Примеры мошеннических вакансий. Источник: Web3-пользователь под ником Choy
Для переписки мошенники используют различные мессенджеры, в том числе Telegram, что дает им возможность быстро передавать нужные инструкции, ссылки для скачивания GrassCall и отвечать на появившиеся вопросы. Такой подход помогает создать видимость заинтересованности, реалистичности и повысить шансы на успешное заражение устройства жертвы.
Читайте также: Социальная инженерия в крипте: топ-5 мошеннических схем
Технические аспекты атаки
При скачивании пользователям предлагают две версии: Windows или macOS, но независимо от выбора устройство будет заражено вредоносным ПО. После запуска фактически невозможно ничего узнать — все происходит скрыто.
На устройства Windows устанавливается троян удаленного доступа (RAT) в связке с инфостилером, который похищает пароли, куки и другие конфиденциальные данные, а на macOS применяется Atomic Stealer, извлекающий пароли из Apple Keychain, а также данные из браузеров.
Все кошельки на этом устройстве будут скомпрометированы, поэтому лучше всего создать что-то на новой машине / телефоне и перевести активы туда. Компьютер, полное стирание, установка новой ОСпрокомментировал один из взломов Web3-пользователь под ником Choy.
Более того, зараженные системы сканируются на наличие криптовалютных кошельков, и если вирус их находит, то запускает процесс подбора паролей и при первой возможности переводит средства на счета злоумышленников. Похищенная информация передается на серверы хакеров, а отчеты потом публикуются в Telegram-каналах, демонстрируя эффективность атак.
По предварительным подсчетам, таким образом мошенники могут зарабатывать тысячи долларов на каждой жертве.
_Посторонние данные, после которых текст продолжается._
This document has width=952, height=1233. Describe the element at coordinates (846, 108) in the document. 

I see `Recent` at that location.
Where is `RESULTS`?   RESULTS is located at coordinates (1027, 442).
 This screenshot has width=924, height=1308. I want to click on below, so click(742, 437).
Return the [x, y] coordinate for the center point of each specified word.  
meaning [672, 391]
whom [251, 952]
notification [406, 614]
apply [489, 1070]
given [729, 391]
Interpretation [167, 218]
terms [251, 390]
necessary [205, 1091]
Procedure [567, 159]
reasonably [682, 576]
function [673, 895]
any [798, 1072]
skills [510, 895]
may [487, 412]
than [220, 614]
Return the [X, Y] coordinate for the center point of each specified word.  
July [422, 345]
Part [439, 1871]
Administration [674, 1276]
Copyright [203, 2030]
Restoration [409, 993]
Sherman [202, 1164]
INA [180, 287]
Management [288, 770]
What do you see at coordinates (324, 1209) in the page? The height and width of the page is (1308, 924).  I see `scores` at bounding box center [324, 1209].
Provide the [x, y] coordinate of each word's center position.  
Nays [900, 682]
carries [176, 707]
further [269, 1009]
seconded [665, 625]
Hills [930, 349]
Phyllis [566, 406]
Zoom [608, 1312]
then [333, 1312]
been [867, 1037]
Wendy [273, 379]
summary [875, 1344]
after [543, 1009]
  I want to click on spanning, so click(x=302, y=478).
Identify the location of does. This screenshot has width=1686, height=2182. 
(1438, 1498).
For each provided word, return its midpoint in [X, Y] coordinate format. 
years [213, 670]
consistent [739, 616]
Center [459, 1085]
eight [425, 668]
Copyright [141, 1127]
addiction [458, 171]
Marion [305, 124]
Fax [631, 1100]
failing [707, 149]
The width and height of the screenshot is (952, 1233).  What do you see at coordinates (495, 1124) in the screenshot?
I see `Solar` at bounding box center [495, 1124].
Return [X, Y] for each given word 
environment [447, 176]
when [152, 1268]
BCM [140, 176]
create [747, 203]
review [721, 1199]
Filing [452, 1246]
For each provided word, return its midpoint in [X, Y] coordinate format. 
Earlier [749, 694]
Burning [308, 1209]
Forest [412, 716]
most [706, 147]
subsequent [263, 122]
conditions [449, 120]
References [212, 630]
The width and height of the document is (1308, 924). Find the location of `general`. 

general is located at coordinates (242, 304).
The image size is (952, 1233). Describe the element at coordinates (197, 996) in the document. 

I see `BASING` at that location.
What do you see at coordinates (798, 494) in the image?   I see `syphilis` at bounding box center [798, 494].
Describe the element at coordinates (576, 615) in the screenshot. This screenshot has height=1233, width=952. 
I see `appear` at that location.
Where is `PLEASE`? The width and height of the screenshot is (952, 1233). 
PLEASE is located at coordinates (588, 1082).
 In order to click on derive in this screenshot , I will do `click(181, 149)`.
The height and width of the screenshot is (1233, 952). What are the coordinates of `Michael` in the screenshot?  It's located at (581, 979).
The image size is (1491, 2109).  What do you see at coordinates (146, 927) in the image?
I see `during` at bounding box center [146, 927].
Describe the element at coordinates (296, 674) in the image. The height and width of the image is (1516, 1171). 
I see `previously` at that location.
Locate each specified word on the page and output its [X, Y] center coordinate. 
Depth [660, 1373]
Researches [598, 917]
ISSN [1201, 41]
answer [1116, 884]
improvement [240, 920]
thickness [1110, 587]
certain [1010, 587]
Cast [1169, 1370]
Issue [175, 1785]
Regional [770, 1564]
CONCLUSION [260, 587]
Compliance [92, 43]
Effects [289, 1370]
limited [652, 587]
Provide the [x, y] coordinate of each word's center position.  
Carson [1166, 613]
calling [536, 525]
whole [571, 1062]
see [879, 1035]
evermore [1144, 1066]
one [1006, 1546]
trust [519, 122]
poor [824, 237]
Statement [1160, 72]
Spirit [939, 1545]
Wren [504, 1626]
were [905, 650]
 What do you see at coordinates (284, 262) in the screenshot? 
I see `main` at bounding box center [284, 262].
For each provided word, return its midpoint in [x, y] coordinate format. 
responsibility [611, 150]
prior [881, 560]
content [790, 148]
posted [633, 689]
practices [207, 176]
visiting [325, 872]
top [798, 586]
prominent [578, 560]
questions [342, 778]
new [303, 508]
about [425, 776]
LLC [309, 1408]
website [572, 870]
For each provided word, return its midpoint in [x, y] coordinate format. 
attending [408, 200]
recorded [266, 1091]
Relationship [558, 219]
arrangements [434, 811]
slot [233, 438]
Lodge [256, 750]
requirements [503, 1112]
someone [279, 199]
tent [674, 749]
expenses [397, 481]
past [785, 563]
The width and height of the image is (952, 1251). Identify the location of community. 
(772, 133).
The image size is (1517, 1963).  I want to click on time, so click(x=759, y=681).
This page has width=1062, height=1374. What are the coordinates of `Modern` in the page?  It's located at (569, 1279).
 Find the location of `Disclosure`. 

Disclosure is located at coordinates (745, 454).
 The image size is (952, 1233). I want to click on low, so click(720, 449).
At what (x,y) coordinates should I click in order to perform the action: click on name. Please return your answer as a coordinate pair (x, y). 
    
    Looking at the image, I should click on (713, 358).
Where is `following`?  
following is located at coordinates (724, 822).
Последствия и рекомендации
Такие атаки ставят криптопользователей в сложное положение: они фактически теряют не только конфиденциальные данные, но и накопленные средства без возможности этому помешать. Такие инциденты подрывают доверие к цифровой экономике и безопасности современных платформ по поиску работы. Многие из них уже удалили подобные объявления, но все понимают, что они появятся снова.
Ситуация получила большое распространение. Появляются всевозможные сообщества, где пользователи активно обсуждают способы борьбы с подобными рисками и помогают избавиться от вредоносных программ на зараженных устройствах.
Специалисты рекомендуют тщательно проверять легитимность компаний при поиске работы и помнить, что первичная коммуникация через мессенджеры и запросы на загрузку программы — это явные сигналы для потенциального мошенничества.
Читайте также: Распространенные схемы CryptoRom-аферистов
Всегда используйте актуальные антивирусы, регулярно меняйте пароли и обращайтесь к профессионалам по кибербезопасности при возникновении подозрений, чтобы оперативно провести диагностику системы и устранить возможные уязвимости.
Также не забывайте следить за обновлениями в области Web3-безопасности, так как мошенники постоянно совершенствуют свои методы, приспосабливаясь к современным условиям.
Уроки современного киберпространства
Случай с приложением GrassCall подчеркивает, насколько изощренными становятся методы мошенников в эпоху цифровизации, и служит напоминанием для всех, кто работает в сфере криптовалют и блокчейна. В условиях постоянного развития технологий нужно пользоваться только надежными источниками информации, проверять контакты и регулярно обновлять меры киберзащиты, чтобы обезопасить личные данные и цифровые активы от преступников.